Three representative engagements, each structured the same way: the situation, what we built, and the result.

Representative engagements based on the work we do and the results this work typically produces.

Case 01

Connecting website behaviour to bookings

~20–30%

improvement in new-member LTV-to-CAC within two quarters

  • Attribution
  • BigQuery
  • Meta
  • Google

Situation

A studio was spending across Meta, Google, and referral but couldn't tell which channels produced members who stuck around, not just which produced sign-ups. So budget kept flowing to the cheapest lead, regardless of whether those people stayed.

What we built

We tied front-end CMS and website behaviour to the back-end booking platform, creating a single view from first website touch, to first class, to lifetime value. Every channel could now be judged on the members it produced, not the clicks.

Result

Spend was reallocated away from the cheapest-lead channel toward the highest-LTV channel.

Case 02

Automated Mariana Tek sync for live dashboards

~3–5×

efficiency in reactivation spend vs. cold acquisition

  • Data Sync
  • Mariana Tek
  • Klaviyo
  • Snowflake

Situation

A multi-location operator was exporting data from Mariana Tek by hand every month.
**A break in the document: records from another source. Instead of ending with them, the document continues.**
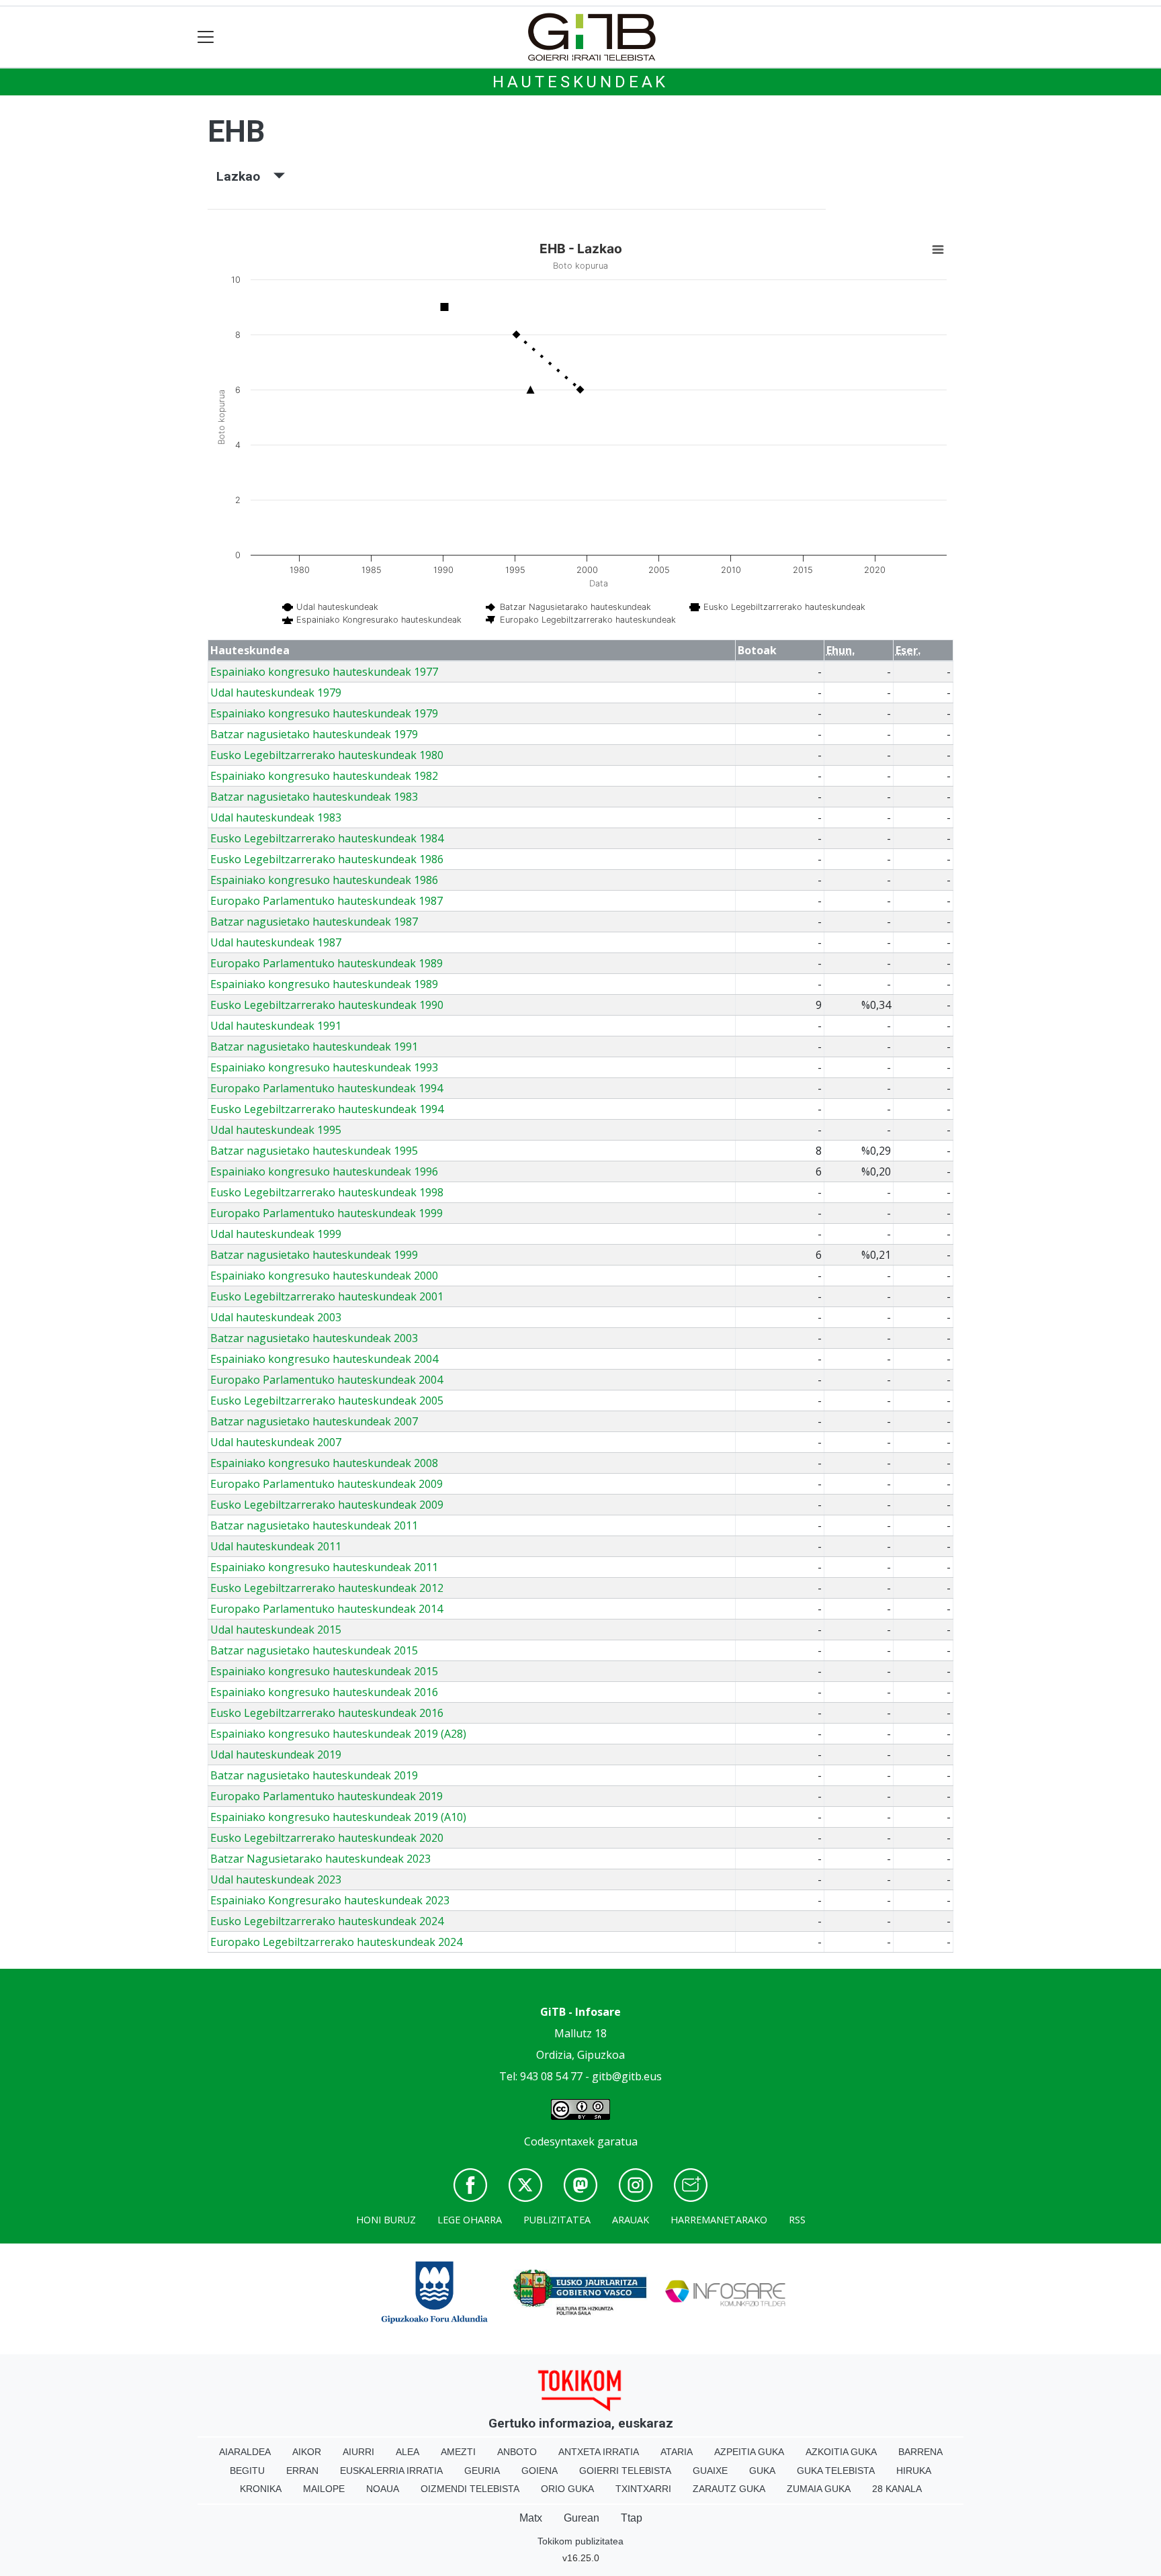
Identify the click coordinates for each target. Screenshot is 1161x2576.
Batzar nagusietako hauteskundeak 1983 (314, 796)
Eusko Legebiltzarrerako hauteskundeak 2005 (326, 1400)
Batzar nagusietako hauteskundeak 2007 (314, 1421)
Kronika (261, 2488)
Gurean (581, 2518)
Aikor (306, 2451)
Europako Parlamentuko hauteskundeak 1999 (326, 1213)
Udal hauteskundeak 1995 (275, 1129)
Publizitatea (557, 2219)
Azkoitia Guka (841, 2451)
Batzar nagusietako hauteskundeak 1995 (314, 1150)
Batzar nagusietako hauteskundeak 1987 (314, 921)
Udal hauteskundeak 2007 (275, 1442)
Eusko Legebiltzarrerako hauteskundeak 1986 (326, 859)
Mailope (324, 2488)
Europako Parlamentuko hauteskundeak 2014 (326, 1608)
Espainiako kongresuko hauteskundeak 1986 (324, 880)
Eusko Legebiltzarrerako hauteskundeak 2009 (326, 1504)
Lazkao (244, 176)
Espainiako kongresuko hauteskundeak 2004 (324, 1358)
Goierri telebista (625, 2470)
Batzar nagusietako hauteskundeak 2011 (314, 1525)
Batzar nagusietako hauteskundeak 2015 (314, 1650)
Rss (797, 2219)
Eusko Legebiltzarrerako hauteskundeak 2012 (326, 1588)
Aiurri (358, 2451)
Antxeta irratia (598, 2451)
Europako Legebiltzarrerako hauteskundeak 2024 (336, 1942)
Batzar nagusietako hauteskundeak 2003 (314, 1338)
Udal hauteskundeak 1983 (275, 817)
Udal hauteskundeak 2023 (275, 1879)
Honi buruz (386, 2219)
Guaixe (710, 2470)
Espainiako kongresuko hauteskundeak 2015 (324, 1671)
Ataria (676, 2451)
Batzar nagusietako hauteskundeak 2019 (314, 1775)
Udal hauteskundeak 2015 (275, 1629)
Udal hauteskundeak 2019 (275, 1754)
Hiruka (913, 2470)
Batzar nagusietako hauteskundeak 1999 (314, 1254)
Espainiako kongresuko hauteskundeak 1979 (324, 713)
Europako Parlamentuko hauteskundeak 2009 (326, 1483)
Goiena (539, 2470)
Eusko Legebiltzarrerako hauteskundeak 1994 (326, 1109)
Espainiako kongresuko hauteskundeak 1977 (324, 671)
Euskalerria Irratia (391, 2470)
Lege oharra (469, 2219)
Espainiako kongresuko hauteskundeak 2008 (324, 1463)
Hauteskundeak (580, 82)
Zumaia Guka (819, 2488)
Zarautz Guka (729, 2488)
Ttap (631, 2518)
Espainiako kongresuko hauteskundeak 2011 (324, 1567)
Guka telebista (836, 2470)
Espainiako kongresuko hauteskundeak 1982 (324, 775)
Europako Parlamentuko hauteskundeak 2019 (326, 1796)
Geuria (482, 2470)
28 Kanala (897, 2488)
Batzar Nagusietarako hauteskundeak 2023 (320, 1858)
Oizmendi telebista (470, 2488)
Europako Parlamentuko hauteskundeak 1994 (326, 1088)
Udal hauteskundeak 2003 (275, 1317)
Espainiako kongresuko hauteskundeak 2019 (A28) (338, 1733)
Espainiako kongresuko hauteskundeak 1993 (324, 1067)
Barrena (920, 2451)
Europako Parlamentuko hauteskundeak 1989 (326, 963)
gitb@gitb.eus (627, 2076)
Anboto (517, 2451)
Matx (530, 2518)
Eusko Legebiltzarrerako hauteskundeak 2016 (326, 1712)
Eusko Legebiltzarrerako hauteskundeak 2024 (326, 1921)
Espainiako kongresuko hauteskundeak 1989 (324, 984)
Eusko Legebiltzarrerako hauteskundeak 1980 (326, 755)
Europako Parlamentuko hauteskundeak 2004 (326, 1379)
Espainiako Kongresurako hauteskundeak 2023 (329, 1900)
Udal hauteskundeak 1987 (275, 942)
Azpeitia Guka (749, 2451)
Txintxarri (643, 2488)
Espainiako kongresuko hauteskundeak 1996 (324, 1171)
Dashboards were always stale, and ad audiences were built manually, late, and inconsistently across locations.

What we built

Automated, ongoing sync from Mariana Tek into a warehouse feeding live dashboards, plus auto-refreshing Meta and Klaviyo audiences, including lapsed members, high-value members, and trial non-converters, rebuilt on a schedule.

Result

The manual export work disappeared, dashboards stayed live, and reactivation spend went to audiences that were always current.

Case 03

Pre-churn detection & intervention

~15–20%

reduction in voluntary churn among flagged members

  • Lifecycle
  • Klaviyo
  • Mariana Tek

Situation

Cancellations always arrived as a surprise. By the time a member emailed to cancel, they were already gone, mentally checked out weeks earlier, with no signal anyone acted on.

What we built

An attendance-decay signal that flags members whose frequency is dropping (say, 3×/week down to 1×/week), feeding an automated win-back sequence triggered before cancellation, not after.

Result

At-risk members were reached 3–4 weeks before they would have cancelled, while there was still a relationship to save.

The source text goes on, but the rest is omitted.